Szwajcarski B&T zaprezentował w Norymberdze dwie nowe konstrukcje: pistolet maszynowy P26 i pistolet samopowtarzalny TP380.
B&T rozszerza swoją linię pistoletów maszynowych, do której należały MP9 z magazynkiem w chwycie oraz APC 9 w klasycznym układzie (EnforceTac 2014: Bezgłośny VP9, 2014-03-07; IWA 2013: B&T APC 223 w 2013, 2013-03-10; Nowy B&T APC 9, 2011-10-23). Warto wspomnieć, że ten ostatni trafił niedawno do użytkowników na Słowacji. Pod koniec grudnia 2014, ministerstwo spraw wewnętrznych tego państwa kupiło 580 APC 9 dla podległych mu formacji: 430 dla policji i 150 dla straży więziennej. Koszt broni wraz z akcesoriami (celownik kolimatorowy, pas nośny, latarka, skrzynia transportowa) oraz pakietu szkoleń (w tym treningu dla czterech rusznikarzy) wyniósł 802 tys. euro bez VAT (3,4 mln zł).

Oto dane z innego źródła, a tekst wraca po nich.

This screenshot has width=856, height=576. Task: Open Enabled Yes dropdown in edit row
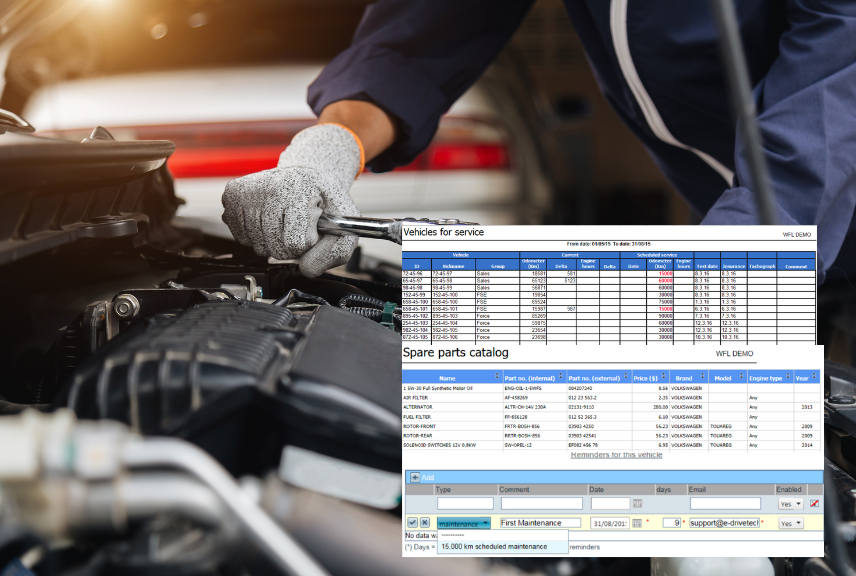(x=791, y=523)
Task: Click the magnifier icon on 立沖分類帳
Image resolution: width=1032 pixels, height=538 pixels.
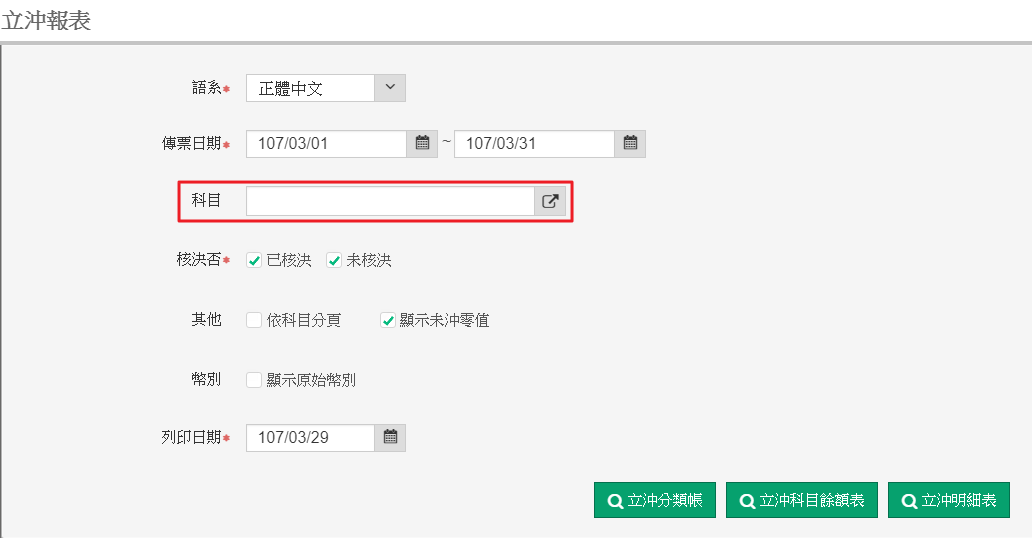Action: [615, 501]

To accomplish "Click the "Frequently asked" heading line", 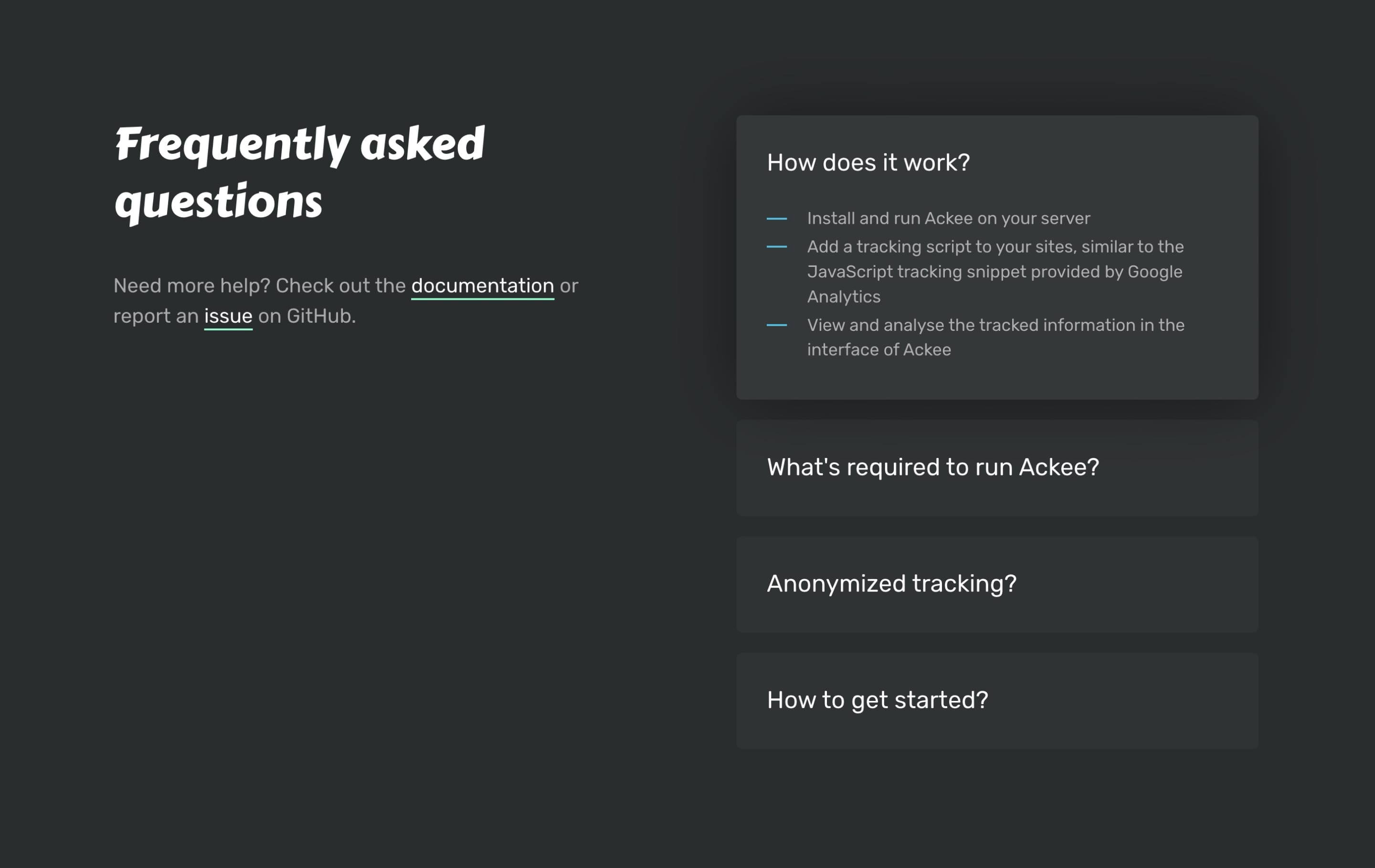I will point(300,145).
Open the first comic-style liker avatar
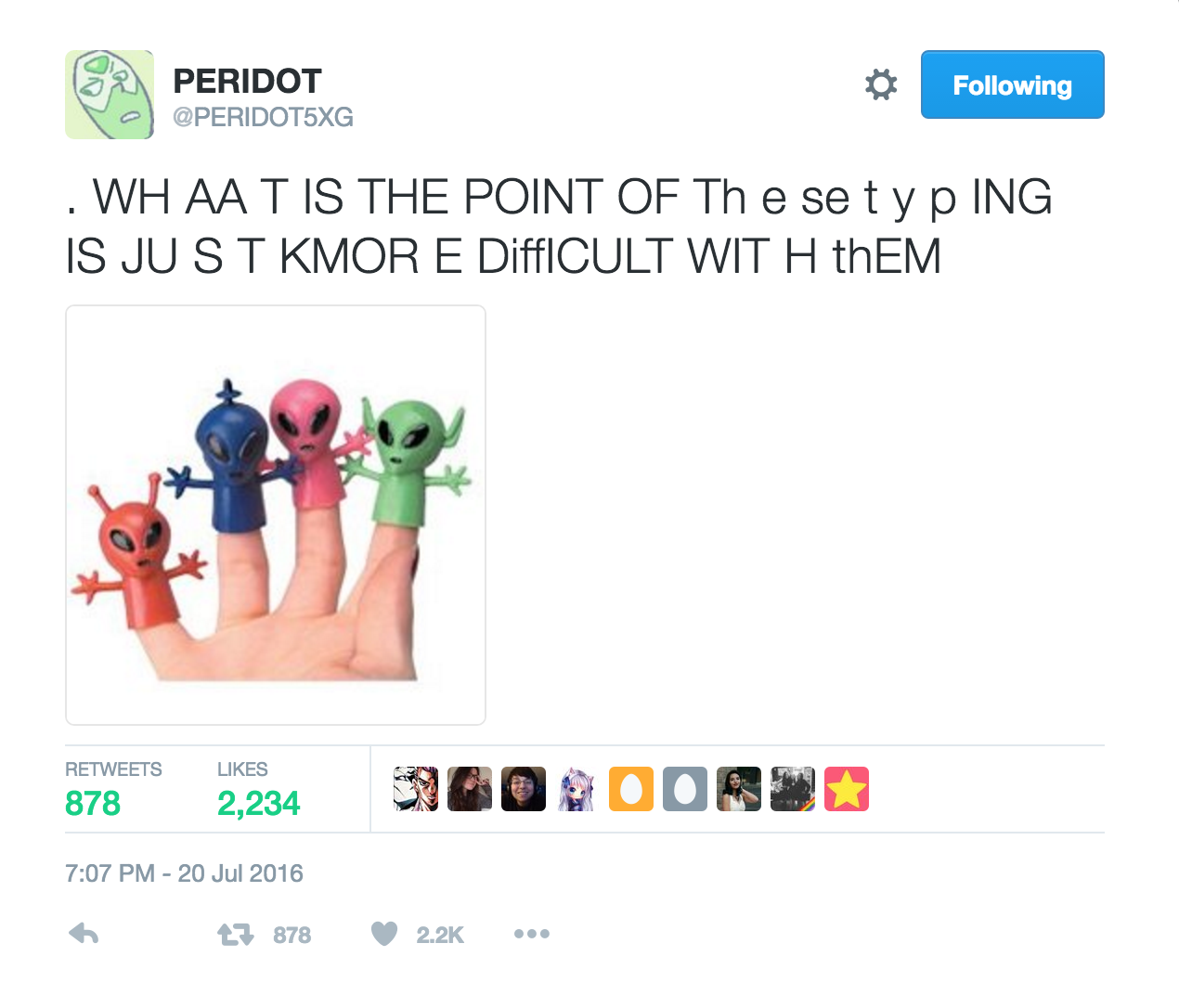The image size is (1179, 1008). click(416, 789)
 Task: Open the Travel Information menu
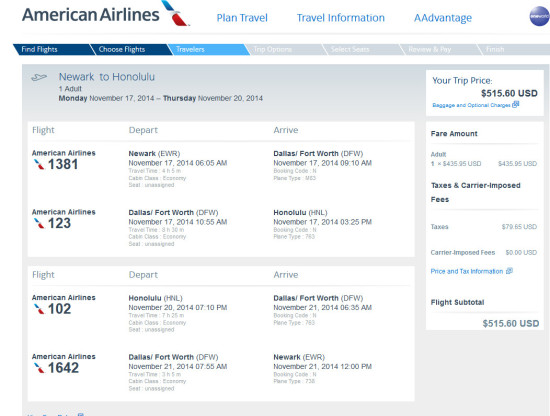pos(341,18)
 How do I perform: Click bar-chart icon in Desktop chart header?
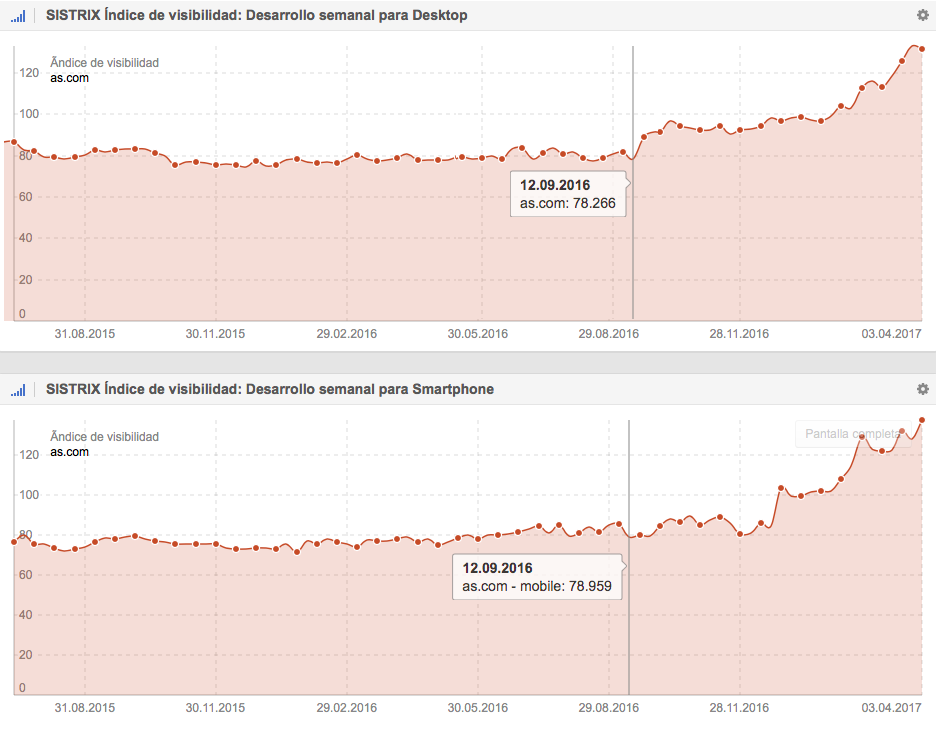[18, 16]
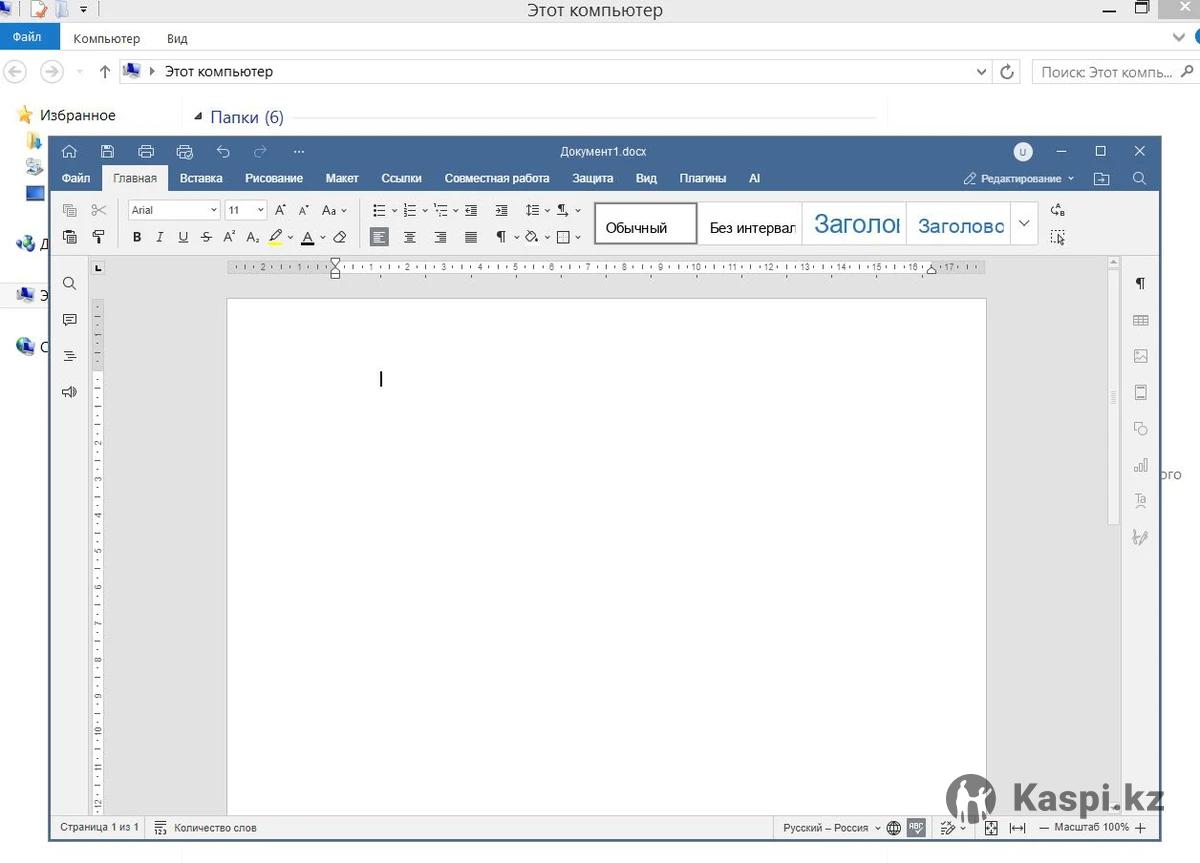Click the clear formatting eraser icon
The height and width of the screenshot is (863, 1200).
tap(340, 237)
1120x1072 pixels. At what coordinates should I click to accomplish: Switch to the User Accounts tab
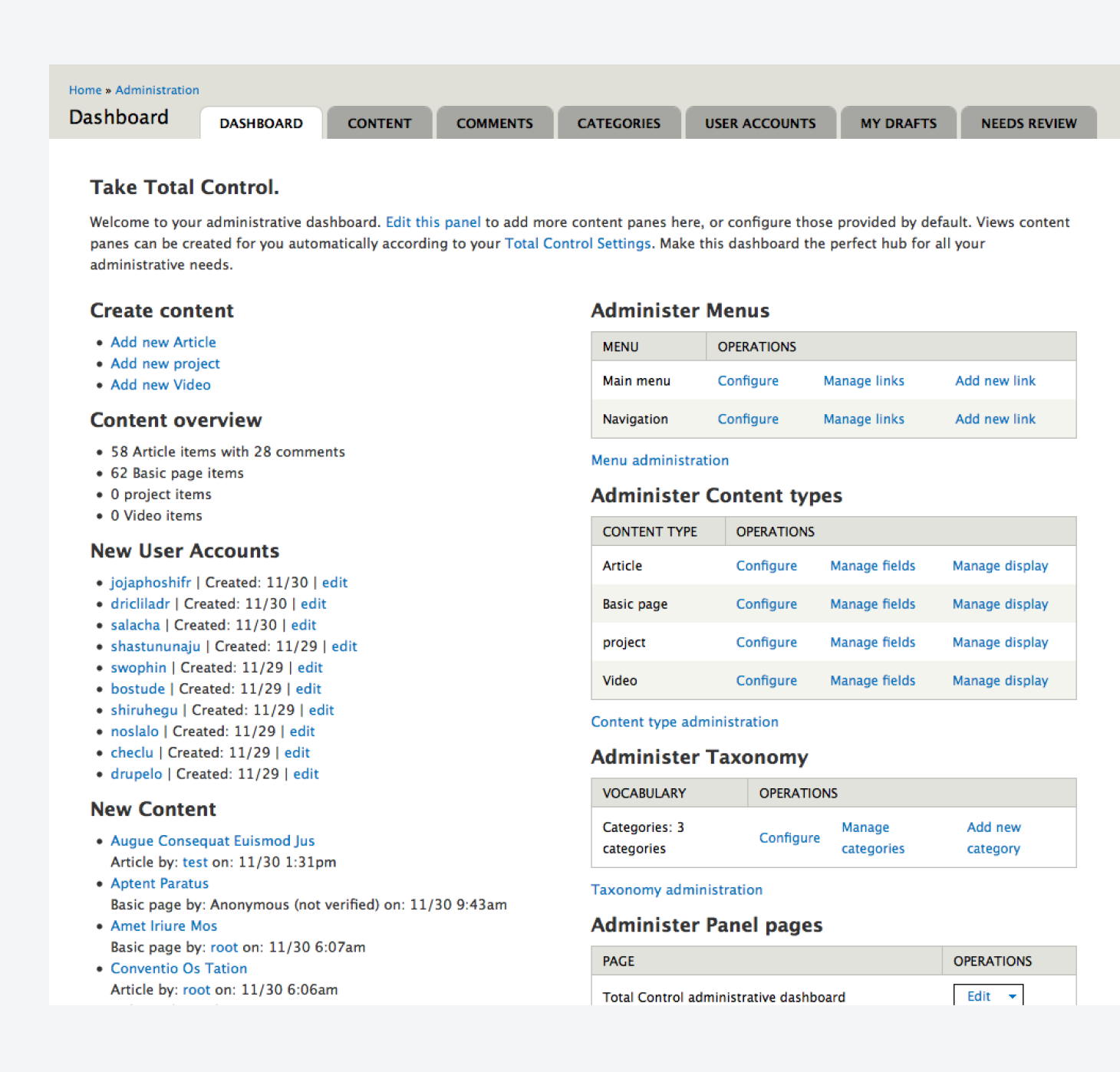(760, 123)
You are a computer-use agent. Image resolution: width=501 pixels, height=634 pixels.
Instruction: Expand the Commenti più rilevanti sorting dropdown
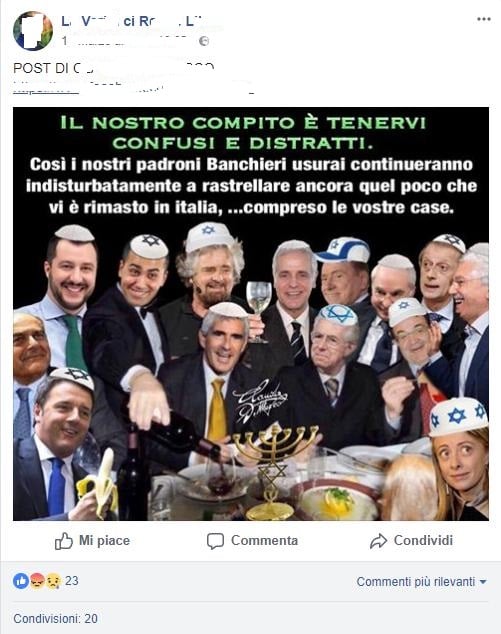(421, 582)
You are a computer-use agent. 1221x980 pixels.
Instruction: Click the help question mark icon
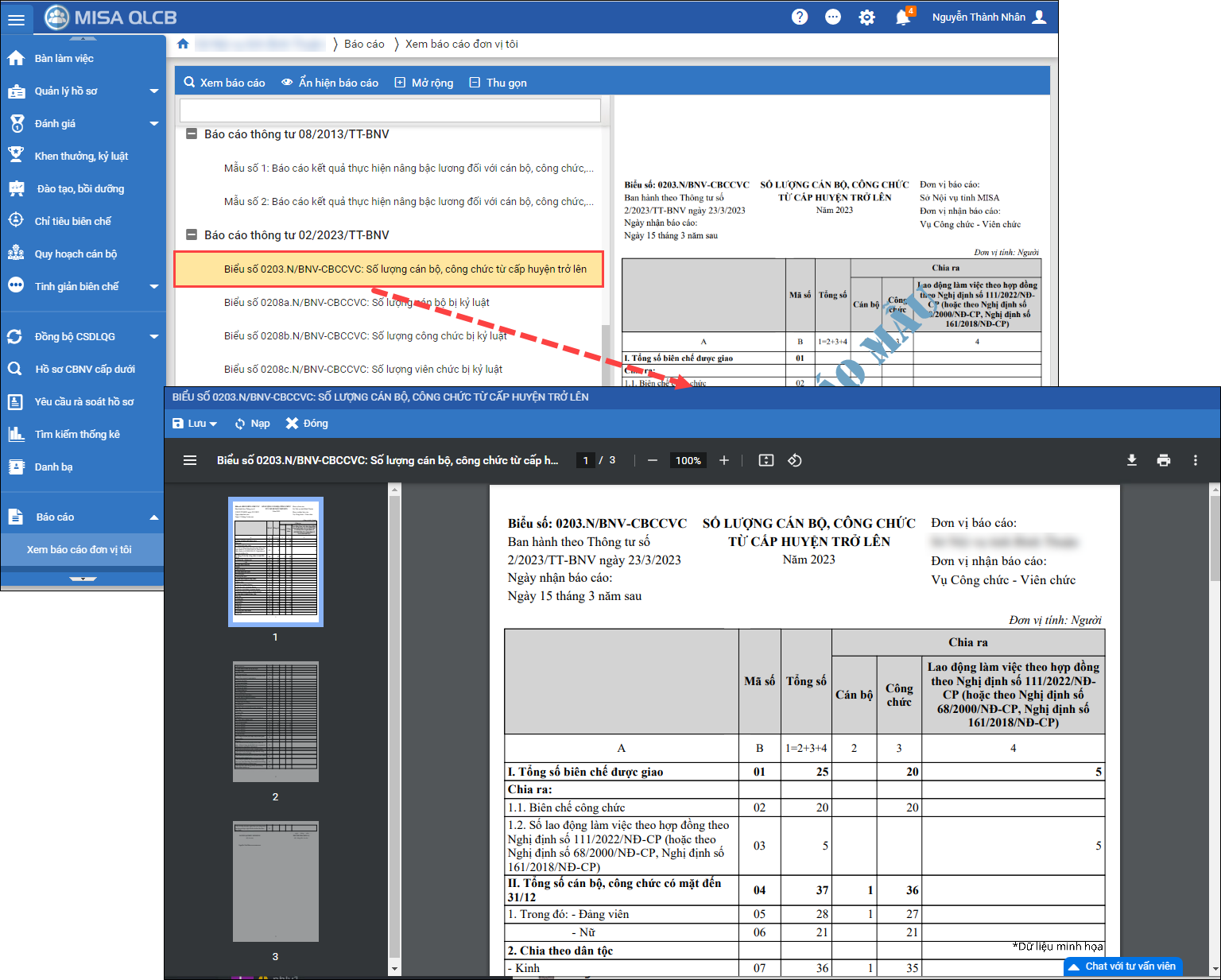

APC 9 jest jednak relatywnie drogi, dlatego Szwajcarzy zdecydowali się wprowadzić do oferty dwie konstrukcje dla odbiorców z mniej zamożnych państw. Pierwszą jest pistolet maszynowy P26 do naboju 9 mm x 19. Jego desygnata nawiązuje do nazwy tajnej organizacji wojskowej rozwiązanej w 1990, w teorii zalążku partyzantki, mającej działać na terenie Szwajcarii, gdyby kraj dostałby się pod radziecką okupację.
Pistolet maszynowy P26 działa na zasadzie wykorzystania energii odrzutu zamka swobodnego. Jest zasilany z 15-, 20-, 25- lub 30-nabojowych magazynków, wymiennych z MP9. Broń strzela z zamka zamkniętego. Komora zamkowa jest z tworzywa sztucznego, z długą grzbietową uniwersalną szyną montażową i trzema krótszymi odcinkami w przedniej części. Dodatkowo P26 wyposażono w stałe, mechaniczne przyrządy celownicze. Przełącznik rodzaju ognia połączony z bezpiecznikiem i przycisk zwalniania magazynka są rozmieszczone symetrycznie po obu stronach komory zamkowej.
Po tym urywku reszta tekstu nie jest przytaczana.